その騒動の原因そのものである魔女は、まるで気にした様子もなく自分の主人に笑いかけた。
「ですけれど、求婚が本気かどうかはすぐにわかりますわ」
「その本気の人間が多すぎるのがいけないんだってば。だいたいハンナに求婚してくる人間って無理難題も泣きながらこなしそうなやつばっかりだしさ」
王妃は、生ぬるい目を魔女に向けて首をふる。
彼女は、全裸になって自作ダンスを踊らされたり、一発芸を披露させられたりと、あまりにむごい扱いをされてもなお本気で泣きながら愛を囁く男たちを見続けてきた。そこが魔女の魔女たる由縁ではあるが、ものには限度というものが存在するのである。このままでは、魔女という通称が洒落では済まないことになってしまう。今も洒落になっていないという突っ込みは横に置いておくとして。

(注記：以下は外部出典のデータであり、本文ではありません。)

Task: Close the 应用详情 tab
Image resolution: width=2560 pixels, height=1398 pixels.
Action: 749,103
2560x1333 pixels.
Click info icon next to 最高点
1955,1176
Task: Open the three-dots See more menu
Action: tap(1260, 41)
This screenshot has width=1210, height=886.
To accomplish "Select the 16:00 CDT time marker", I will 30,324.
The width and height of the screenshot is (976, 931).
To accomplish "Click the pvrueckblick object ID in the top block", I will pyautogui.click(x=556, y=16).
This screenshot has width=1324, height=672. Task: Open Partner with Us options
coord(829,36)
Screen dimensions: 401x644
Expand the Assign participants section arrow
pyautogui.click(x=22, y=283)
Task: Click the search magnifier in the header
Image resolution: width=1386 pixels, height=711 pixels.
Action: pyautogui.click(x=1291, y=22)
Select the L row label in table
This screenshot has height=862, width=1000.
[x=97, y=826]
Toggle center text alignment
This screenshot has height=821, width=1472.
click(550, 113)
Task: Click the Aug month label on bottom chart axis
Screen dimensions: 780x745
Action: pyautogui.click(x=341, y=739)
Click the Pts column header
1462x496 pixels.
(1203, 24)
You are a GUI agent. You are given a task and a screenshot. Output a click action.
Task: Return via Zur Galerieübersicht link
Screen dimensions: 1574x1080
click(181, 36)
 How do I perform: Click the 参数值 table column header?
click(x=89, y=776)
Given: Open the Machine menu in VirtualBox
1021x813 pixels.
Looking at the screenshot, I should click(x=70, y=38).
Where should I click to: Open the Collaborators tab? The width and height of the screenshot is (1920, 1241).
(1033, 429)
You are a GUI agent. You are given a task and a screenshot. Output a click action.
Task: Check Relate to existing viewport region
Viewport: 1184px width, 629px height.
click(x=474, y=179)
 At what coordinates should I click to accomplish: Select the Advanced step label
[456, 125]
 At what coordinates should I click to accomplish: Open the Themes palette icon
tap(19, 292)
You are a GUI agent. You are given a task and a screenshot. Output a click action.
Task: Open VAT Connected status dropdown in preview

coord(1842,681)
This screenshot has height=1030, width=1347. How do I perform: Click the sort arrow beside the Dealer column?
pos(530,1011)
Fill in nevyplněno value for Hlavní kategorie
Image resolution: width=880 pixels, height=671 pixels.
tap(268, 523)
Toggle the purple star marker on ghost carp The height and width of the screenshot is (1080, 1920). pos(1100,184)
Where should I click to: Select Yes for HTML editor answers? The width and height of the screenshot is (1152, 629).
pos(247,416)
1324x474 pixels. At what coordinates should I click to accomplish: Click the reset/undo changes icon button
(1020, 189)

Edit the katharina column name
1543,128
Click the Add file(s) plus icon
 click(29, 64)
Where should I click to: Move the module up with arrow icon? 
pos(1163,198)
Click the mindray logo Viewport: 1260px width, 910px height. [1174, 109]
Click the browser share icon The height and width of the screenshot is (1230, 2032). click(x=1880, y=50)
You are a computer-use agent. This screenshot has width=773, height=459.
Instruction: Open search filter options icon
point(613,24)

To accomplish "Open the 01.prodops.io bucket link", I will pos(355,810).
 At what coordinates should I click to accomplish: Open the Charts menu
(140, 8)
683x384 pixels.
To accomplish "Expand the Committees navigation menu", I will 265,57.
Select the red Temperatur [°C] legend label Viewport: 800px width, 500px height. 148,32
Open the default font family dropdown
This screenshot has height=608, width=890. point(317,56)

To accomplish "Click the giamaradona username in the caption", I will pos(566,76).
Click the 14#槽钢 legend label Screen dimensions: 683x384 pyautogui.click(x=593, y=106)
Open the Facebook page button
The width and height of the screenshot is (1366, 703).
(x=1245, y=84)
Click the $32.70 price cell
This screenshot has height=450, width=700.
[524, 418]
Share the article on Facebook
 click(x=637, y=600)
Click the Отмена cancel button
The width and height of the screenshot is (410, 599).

「とにかく、その断り方は控えた方がいいって。研究者が本気出したら開発も夢じゃないかもよ」
「あら、研究分野が広がってよろしいと思いますけど」
「わかったわかった。ハンナがその断り方を気に入ってるのはよくわかったよ。成金とか研究オタクがお婿さんになっても助けないからね」
「承知の上ですわ」
お手上げだとばかりに肩を竦めた王妃は、シェリが淹れたお茶を味わうことに専念し始めた。何を言っても無駄だということを悟ったのである。公爵家の子どもたちが幾度も心に刻んできた、『触らぬ魔女に祟りなし』の教訓を忠実に実行しようとしている彼女は悪くない。生存本能に忠実なだけである。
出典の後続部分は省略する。